- William C. and Hertha Dau House
- U.S. National Register of Historic Places
- Location: 315 S. Dodge St. Algona, Iowa
- Coordinates: 43°03′58″N 94°14′11″W﻿ / ﻿43.06611°N 94.23639°W
- Area: less than one acre
- Built: 1937
- Built by: George L. Miller
- Architect: Oswald Thorson
- Architectural style: Art Moderne International Style
- NRHP reference No.: 93000654
- Added to NRHP: July 29, 1993

= William C. and Hertha Dau House =

Historic house in Iowa, United States

The William C. and Hertha Dau House is a historic residence located in Algona, Iowa, United States. The Dau's attended the 1933 Chicago World's Fair and were impressed with the "Model Homes of Tomorrow" exhibition. William Dau drew sketches of what he wanted in a house when he returned home. The Dau's bought the property in 1936 and had the existing two-story house moved to another location.
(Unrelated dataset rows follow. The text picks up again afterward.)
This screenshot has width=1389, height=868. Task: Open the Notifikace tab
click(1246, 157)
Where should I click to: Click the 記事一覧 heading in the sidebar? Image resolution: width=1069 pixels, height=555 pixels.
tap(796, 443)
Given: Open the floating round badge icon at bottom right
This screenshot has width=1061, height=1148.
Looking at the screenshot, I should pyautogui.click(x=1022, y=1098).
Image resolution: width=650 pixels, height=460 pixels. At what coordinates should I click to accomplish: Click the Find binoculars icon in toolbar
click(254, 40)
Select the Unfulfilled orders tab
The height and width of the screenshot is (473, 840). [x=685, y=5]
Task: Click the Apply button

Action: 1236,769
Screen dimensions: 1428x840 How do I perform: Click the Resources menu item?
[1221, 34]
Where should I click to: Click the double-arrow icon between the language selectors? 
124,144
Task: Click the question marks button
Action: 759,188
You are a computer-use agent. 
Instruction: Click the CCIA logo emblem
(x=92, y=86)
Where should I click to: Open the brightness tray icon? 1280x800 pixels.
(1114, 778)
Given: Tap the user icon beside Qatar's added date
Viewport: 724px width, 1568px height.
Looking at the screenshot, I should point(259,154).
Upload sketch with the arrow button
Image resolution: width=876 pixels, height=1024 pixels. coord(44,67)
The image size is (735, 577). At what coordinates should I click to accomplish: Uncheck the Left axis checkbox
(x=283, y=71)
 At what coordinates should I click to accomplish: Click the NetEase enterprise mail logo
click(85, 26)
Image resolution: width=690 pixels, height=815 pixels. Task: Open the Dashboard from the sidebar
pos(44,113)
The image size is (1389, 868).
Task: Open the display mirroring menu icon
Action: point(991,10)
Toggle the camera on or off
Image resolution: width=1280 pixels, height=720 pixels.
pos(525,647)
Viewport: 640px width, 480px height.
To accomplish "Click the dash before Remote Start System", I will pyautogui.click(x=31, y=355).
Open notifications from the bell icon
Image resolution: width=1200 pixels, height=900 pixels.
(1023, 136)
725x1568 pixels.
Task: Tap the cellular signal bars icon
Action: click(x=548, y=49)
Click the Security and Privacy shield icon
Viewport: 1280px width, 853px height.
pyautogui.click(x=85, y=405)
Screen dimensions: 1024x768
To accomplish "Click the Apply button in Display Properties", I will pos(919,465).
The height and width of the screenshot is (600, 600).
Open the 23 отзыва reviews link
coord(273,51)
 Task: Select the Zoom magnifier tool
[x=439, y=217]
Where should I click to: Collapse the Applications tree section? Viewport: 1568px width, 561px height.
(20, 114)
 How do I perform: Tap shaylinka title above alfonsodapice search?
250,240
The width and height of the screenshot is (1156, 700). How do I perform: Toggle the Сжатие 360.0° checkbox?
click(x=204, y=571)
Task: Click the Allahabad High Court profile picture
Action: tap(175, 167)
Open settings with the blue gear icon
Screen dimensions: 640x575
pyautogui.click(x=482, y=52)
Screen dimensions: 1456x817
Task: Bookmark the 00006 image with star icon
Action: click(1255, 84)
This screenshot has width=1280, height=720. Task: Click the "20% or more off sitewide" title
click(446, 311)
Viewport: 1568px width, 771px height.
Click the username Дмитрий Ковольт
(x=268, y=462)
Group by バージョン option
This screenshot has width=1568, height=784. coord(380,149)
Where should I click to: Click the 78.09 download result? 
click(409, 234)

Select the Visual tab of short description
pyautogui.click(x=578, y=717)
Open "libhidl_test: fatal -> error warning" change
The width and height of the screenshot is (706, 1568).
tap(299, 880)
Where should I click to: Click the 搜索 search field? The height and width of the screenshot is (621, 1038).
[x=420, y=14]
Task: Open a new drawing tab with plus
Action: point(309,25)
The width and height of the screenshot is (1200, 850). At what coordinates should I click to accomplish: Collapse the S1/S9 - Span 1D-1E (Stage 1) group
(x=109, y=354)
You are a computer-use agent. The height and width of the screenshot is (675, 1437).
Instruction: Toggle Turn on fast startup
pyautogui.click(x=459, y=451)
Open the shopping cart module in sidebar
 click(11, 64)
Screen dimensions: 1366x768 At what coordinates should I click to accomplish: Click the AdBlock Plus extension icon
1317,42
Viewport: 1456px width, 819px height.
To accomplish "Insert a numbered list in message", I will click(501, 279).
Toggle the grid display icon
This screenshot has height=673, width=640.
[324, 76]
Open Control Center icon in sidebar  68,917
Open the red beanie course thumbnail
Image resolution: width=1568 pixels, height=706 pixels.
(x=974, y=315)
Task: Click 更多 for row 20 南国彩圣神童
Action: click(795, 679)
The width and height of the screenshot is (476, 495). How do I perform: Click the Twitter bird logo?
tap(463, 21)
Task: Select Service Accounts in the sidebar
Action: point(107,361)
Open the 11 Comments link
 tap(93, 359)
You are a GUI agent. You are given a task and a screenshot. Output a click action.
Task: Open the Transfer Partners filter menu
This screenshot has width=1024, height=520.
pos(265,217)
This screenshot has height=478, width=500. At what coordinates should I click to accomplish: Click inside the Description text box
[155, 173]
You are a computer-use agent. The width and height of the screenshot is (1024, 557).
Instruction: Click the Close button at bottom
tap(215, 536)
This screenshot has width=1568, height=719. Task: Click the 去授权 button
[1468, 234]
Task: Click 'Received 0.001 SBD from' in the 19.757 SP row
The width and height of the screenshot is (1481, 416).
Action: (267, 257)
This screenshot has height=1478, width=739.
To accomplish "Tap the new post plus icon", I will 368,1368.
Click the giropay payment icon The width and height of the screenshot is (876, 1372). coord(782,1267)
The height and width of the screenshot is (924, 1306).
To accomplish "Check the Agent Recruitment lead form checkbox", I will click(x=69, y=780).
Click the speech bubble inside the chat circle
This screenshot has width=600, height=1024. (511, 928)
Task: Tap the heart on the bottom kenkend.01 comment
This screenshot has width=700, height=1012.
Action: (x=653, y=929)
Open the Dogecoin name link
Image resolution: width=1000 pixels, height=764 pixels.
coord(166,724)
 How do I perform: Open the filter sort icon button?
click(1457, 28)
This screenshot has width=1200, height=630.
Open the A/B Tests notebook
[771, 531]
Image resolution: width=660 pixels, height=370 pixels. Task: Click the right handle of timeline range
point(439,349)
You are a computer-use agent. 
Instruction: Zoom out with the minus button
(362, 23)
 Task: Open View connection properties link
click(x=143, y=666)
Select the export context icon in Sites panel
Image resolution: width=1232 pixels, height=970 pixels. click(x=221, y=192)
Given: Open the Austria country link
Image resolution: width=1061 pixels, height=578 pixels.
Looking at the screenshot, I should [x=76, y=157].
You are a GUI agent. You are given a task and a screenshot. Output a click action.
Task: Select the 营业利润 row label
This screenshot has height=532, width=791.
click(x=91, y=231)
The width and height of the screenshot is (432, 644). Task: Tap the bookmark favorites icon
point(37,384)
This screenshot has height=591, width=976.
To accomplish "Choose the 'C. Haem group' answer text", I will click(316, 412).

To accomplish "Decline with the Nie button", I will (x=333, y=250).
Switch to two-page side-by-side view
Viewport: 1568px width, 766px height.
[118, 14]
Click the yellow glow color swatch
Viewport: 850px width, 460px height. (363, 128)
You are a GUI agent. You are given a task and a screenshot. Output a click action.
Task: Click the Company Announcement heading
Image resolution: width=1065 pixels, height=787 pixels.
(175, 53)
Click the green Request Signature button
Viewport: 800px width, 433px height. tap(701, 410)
They hired Forest City, Iowa architect Oswald Thorson who designed the house in a combination of the Art Moderne and International Style. It was his first commission to design a house. The two-story frame structure has an exterior covered with tan brick veneer. The irregular-plan house was built on a reinforced concrete foundation and capped with a flat roof. The Art Moderne style is found in the relatively smooth walls, asymmetrical facades, a curved exterior wall on the first floor, bands of glass block windows, round windows, and window bands that turn corners. The house's horizontal orientation is emphasized by the horizontal lines in the brick walls and horizontal balustrade. The International style is found in the variety of lines, textures, and forms that are typical of the style. It was listed on the National Register of Historic Places in 1993.